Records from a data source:
------------------------------
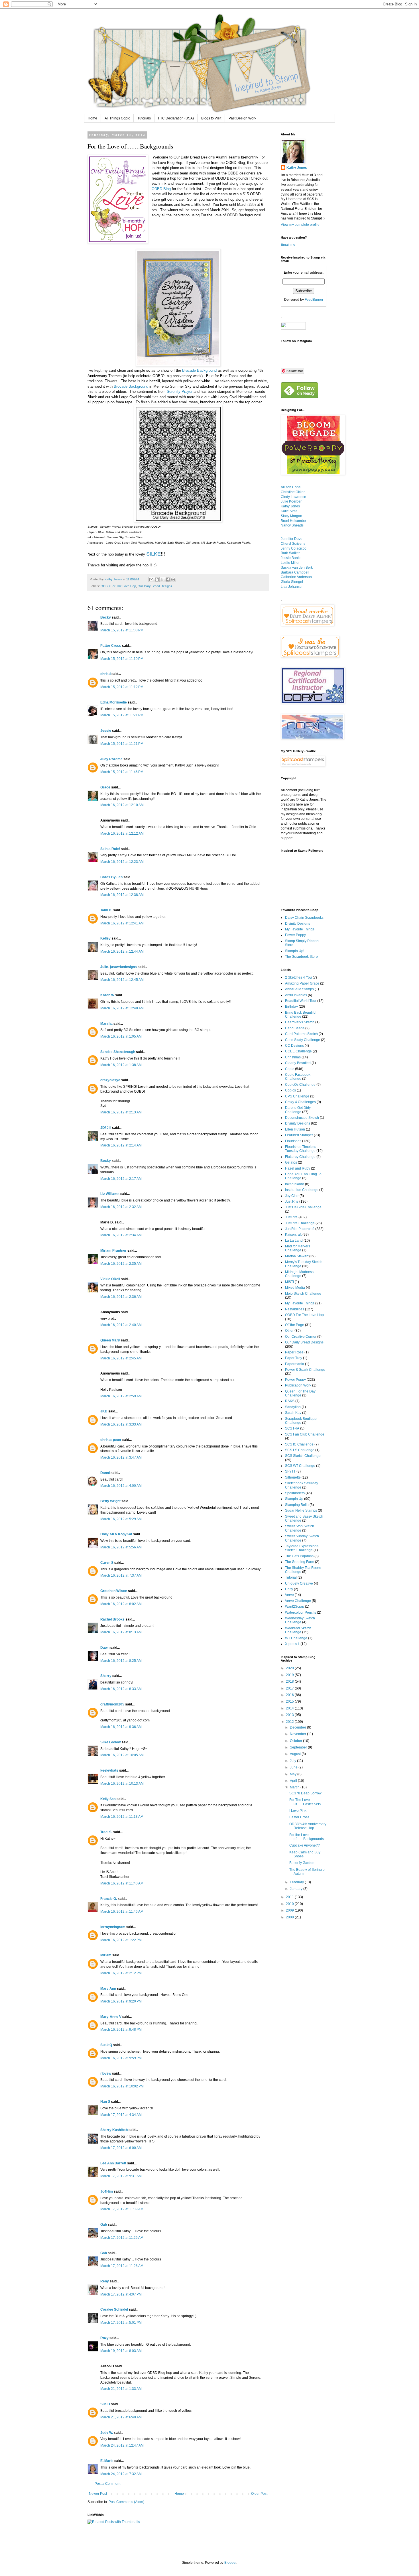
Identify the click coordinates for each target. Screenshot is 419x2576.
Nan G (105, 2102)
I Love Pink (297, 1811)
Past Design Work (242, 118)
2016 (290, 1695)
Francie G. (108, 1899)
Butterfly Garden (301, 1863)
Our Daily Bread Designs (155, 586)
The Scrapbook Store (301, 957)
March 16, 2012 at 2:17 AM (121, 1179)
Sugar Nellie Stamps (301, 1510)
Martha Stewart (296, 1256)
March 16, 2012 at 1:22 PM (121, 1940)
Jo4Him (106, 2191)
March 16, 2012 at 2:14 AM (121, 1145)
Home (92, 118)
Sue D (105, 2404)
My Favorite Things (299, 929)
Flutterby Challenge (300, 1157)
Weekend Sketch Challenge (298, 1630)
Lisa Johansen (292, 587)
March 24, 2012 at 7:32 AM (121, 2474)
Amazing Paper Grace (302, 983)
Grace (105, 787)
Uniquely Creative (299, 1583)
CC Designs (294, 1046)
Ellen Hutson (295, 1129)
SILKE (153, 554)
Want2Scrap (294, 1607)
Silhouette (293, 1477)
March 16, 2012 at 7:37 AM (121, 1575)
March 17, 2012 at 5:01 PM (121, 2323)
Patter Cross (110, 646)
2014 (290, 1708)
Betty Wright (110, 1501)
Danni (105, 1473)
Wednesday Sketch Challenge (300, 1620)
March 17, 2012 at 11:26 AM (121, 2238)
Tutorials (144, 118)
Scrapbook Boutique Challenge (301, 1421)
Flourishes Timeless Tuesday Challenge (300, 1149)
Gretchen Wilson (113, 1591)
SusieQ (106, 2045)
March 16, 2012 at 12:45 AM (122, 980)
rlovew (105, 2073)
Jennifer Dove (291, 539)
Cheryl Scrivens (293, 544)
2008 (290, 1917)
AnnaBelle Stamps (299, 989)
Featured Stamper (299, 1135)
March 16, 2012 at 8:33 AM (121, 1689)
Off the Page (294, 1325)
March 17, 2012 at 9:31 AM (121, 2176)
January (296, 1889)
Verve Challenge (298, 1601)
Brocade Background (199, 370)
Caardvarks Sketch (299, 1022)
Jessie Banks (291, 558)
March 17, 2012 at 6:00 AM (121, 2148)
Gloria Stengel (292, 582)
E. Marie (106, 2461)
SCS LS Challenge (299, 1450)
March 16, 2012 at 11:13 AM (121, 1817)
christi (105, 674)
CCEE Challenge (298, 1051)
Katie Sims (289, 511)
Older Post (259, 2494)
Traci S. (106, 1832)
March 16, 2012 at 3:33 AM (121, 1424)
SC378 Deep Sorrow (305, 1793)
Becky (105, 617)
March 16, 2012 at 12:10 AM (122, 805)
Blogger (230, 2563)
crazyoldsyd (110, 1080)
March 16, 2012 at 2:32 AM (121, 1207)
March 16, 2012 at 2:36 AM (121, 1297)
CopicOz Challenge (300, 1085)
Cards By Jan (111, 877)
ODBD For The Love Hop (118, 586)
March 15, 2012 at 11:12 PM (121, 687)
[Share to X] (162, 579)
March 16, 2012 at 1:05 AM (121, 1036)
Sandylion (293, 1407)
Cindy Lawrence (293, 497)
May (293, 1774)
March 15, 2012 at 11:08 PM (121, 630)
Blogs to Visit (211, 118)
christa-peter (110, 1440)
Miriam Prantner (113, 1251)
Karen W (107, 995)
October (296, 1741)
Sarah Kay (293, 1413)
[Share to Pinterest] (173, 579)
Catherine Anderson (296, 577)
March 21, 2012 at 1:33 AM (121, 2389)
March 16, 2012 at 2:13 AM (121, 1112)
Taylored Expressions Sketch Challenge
------------------------------
> [Exercise brief]:
Given the records above, restate word for word only the lines starting at the one with "Verve Challenge (298, 1601)" and ending at the one with "Cards By Jan (111, 877)".

> [Solution to this task]:
Verve Challenge (298, 1601)
Brocade Background (199, 370)
Caardvarks Sketch (299, 1022)
Jessie Banks (291, 558)
March 17, 2012 at 6:00 AM (121, 2148)
Gloria Stengel (292, 582)
E. Marie (106, 2461)
SCS LS Challenge (299, 1450)
March 16, 2012 at 11:13 AM (121, 1817)
christi (105, 674)
CCEE Challenge (298, 1051)
Katie Sims (289, 511)
Older Post (259, 2494)
Traci S. (106, 1832)
March 16, 2012 at 3:33 AM (121, 1424)
SC378 Deep Sorrow (305, 1793)
Becky (105, 617)
March 16, 2012 at 12:10 AM (122, 805)
Blogger (230, 2563)
crazyoldsyd (110, 1080)
March 16, 2012 at 2:32 AM (121, 1207)
March 16, 2012 at 2:36 AM (121, 1297)
CopicOz Challenge (300, 1085)
Cards By Jan (111, 877)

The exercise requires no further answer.